### Listed records
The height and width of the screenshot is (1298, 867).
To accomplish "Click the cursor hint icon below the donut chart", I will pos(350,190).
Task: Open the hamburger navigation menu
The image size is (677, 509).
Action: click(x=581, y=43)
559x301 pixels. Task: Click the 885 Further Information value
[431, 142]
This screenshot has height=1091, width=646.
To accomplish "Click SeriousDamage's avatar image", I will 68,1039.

* * *

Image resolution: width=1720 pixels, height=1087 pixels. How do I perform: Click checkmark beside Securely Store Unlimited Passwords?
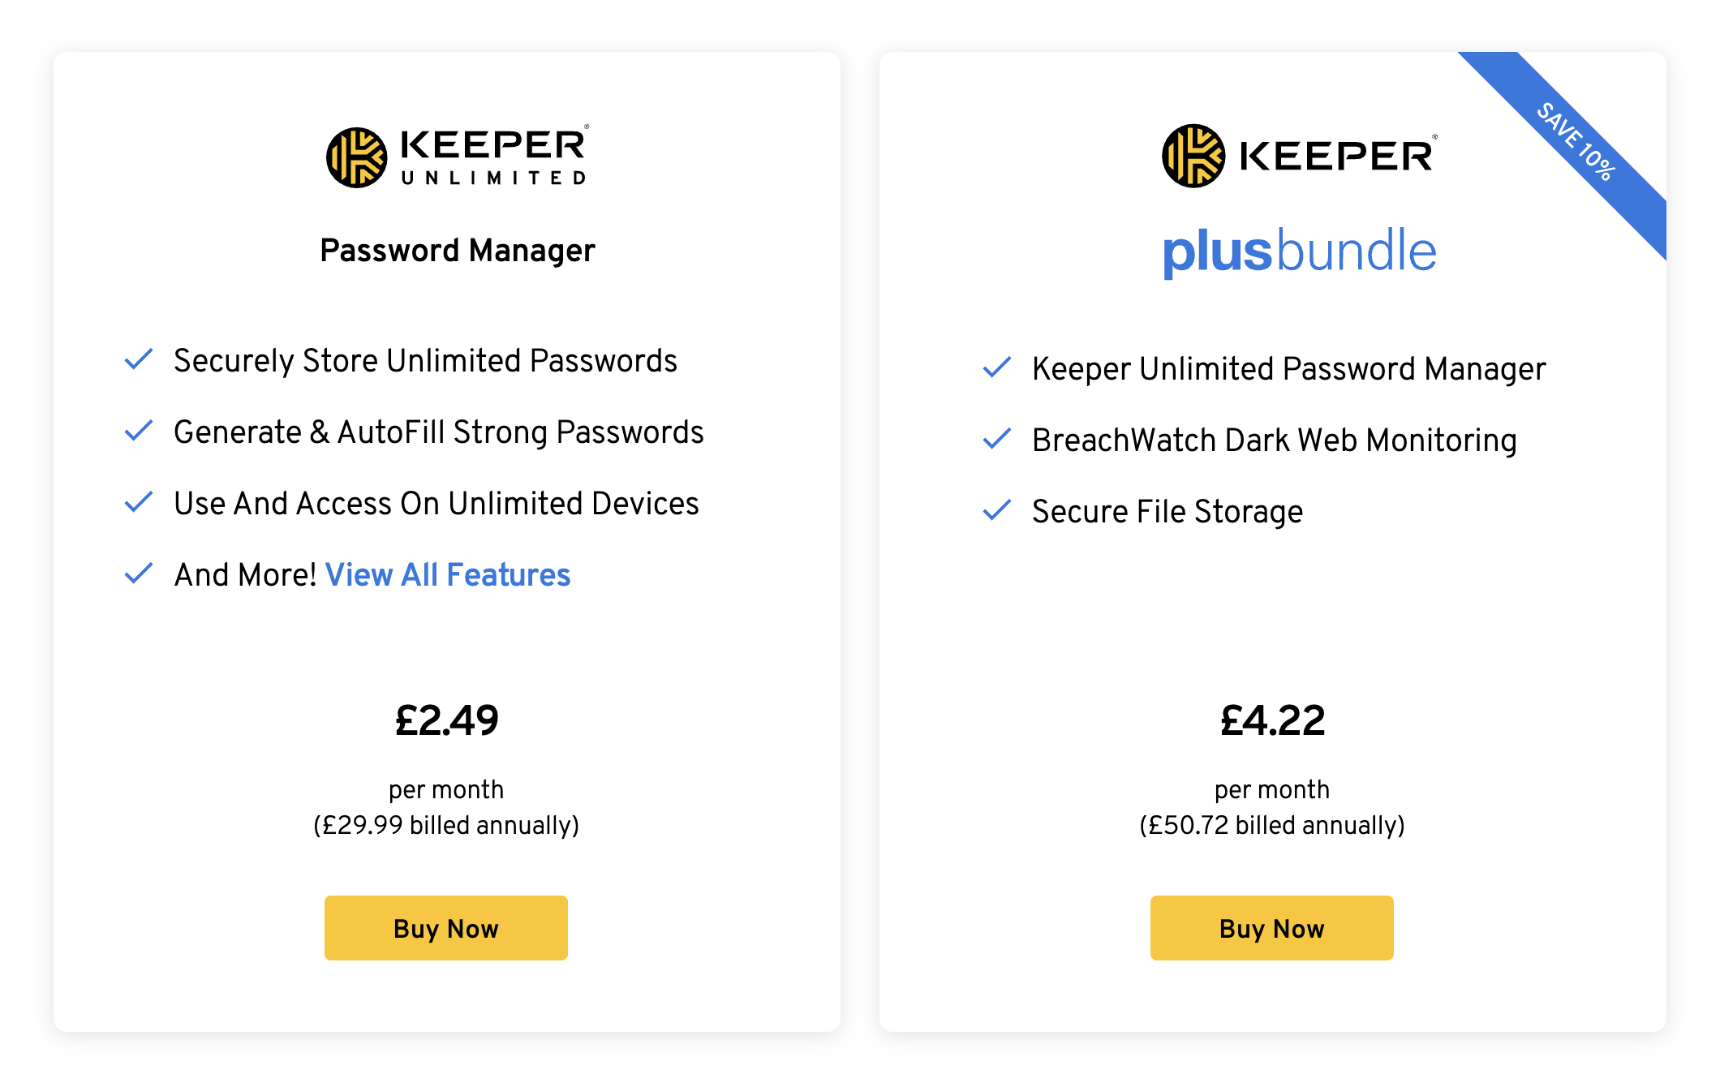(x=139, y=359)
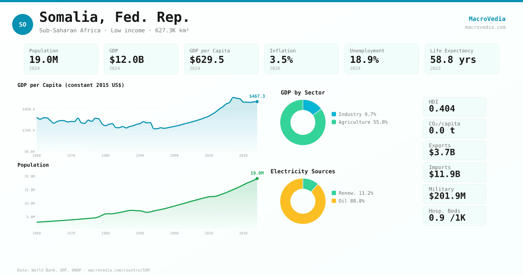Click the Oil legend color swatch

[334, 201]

--

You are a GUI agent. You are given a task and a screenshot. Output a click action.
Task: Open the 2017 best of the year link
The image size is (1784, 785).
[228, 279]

### Work to be completed
Report each line in the data that holds the word "Open".

### Response to this task
Task: Open the hamburger navigation menu
Task: Open the 2017 best of the year link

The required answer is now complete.